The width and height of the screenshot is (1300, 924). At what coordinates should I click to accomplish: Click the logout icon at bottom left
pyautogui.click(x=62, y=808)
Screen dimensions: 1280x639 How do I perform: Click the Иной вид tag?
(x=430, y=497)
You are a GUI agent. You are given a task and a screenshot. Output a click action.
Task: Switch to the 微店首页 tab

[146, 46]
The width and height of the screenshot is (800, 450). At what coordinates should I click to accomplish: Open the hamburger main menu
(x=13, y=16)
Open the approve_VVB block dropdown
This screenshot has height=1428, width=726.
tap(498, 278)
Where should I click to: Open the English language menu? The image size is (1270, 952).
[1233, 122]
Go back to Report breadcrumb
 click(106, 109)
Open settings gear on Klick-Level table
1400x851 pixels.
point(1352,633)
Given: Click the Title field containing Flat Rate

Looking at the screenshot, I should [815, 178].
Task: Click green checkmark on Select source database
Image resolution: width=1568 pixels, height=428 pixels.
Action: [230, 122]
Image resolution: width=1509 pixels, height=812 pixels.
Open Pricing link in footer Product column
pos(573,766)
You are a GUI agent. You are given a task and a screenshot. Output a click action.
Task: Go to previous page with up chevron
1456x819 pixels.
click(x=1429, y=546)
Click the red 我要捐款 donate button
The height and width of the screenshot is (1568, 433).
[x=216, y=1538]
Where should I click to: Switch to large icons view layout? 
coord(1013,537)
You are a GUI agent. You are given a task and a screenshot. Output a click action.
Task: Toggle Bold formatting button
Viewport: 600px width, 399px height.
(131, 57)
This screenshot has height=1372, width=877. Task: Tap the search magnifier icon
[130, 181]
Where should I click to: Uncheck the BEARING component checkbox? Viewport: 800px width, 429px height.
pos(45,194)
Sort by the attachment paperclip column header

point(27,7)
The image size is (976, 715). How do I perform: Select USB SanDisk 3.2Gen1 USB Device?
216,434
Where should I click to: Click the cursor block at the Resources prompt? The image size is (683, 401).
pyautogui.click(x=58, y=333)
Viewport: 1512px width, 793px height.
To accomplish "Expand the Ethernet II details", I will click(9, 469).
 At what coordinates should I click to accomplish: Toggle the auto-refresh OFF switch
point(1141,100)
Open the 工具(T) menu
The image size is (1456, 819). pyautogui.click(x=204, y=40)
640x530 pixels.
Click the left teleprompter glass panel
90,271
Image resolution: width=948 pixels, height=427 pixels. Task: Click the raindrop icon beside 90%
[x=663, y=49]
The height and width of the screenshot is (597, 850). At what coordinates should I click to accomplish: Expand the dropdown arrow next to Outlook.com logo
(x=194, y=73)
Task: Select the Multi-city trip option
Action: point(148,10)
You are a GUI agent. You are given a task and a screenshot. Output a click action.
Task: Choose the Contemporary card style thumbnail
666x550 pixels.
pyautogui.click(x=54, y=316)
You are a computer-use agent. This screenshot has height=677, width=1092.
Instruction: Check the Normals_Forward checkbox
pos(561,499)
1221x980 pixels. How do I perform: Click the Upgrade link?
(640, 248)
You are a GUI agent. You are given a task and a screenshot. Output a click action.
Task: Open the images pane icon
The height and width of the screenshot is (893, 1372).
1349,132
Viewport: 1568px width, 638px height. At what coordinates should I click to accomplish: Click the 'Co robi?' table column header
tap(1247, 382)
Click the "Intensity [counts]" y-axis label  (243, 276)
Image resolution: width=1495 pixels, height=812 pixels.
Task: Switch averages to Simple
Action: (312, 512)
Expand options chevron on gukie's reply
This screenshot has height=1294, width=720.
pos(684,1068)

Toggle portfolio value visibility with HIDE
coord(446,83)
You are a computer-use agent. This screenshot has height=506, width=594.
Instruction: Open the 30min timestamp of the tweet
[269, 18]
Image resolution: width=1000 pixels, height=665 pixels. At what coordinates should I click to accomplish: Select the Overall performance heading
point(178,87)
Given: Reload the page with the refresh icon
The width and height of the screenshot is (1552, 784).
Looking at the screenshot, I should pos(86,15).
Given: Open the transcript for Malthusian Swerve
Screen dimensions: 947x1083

++++++++

Please copy the rows starting with the line that contains "Expand options chevron on gukie's reply" and going on through the line that contains "Looking at the screenshot, I should pos(86,15).", keeping every character as it is.

Expand options chevron on gukie's reply
This screenshot has height=1294, width=720.
pos(684,1068)

Toggle portfolio value visibility with HIDE
coord(446,83)
You are a computer-use agent. This screenshot has height=506, width=594.
Instruction: Open the 30min timestamp of the tweet
[269, 18]
Image resolution: width=1000 pixels, height=665 pixels. At what coordinates should I click to accomplish: Select the Overall performance heading
point(178,87)
Given: Reload the page with the refresh icon
The width and height of the screenshot is (1552, 784).
Looking at the screenshot, I should pos(86,15).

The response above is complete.